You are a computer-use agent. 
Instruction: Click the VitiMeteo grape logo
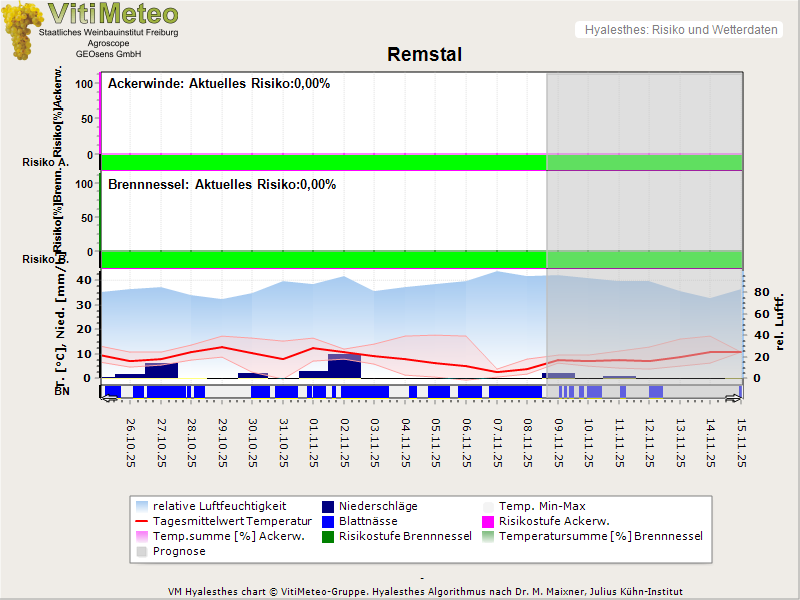click(22, 30)
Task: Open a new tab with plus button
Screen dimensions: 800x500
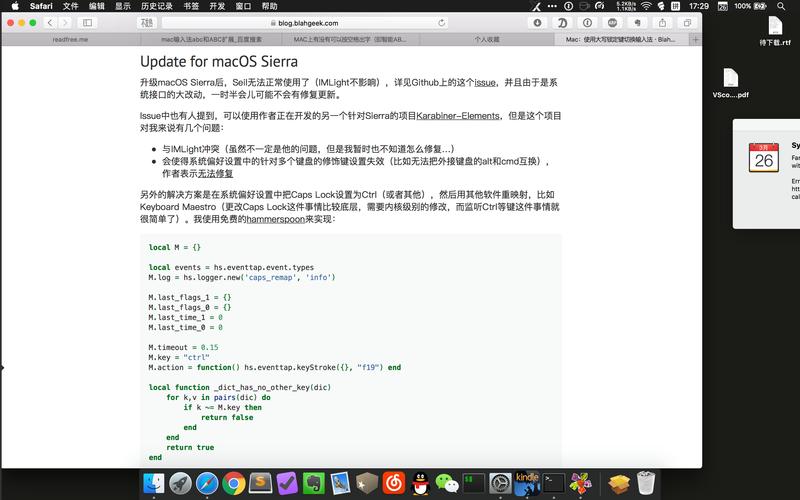Action: click(x=695, y=39)
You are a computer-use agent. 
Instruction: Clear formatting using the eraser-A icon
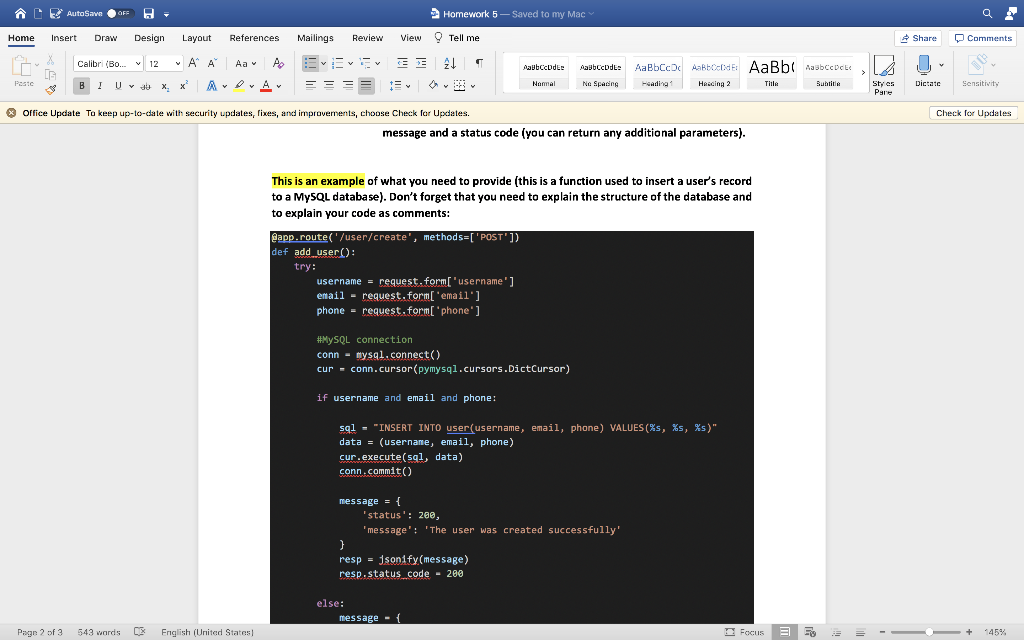[x=277, y=63]
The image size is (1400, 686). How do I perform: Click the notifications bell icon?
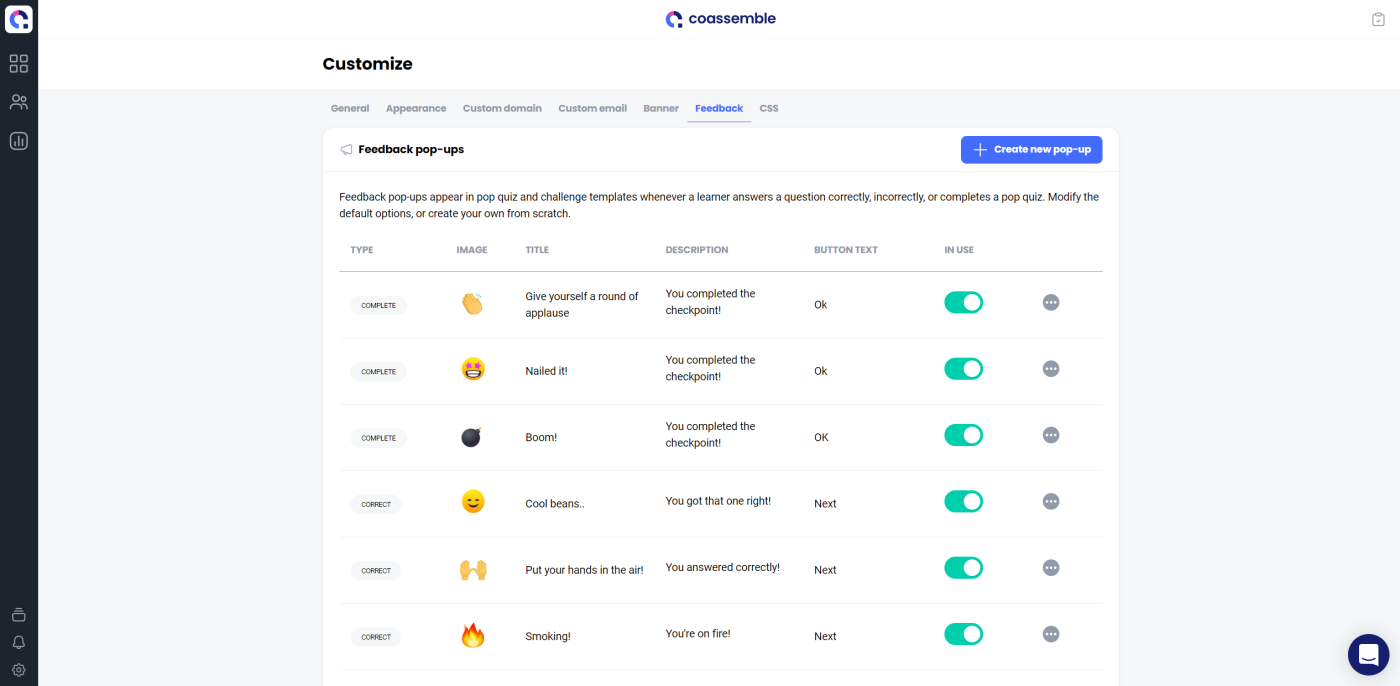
★ ★ ★
[EXERCISE BRIEF]: Only the text is to be copied: please reproduce the records exactly and drop the pictures.

[YOUR SOLUTION]:
You are a computer-use agent. 
Instruction: Click the VitiMeteo grape logo
click(22, 30)
Task: Open a new tab with plus button
Screen dimensions: 800x500
Action: click(x=695, y=39)
You are a computer-use agent. 
Instruction: Clear formatting using the eraser-A icon
[x=277, y=63]
The image size is (1400, 686). How do I perform: Click the notifications bell icon?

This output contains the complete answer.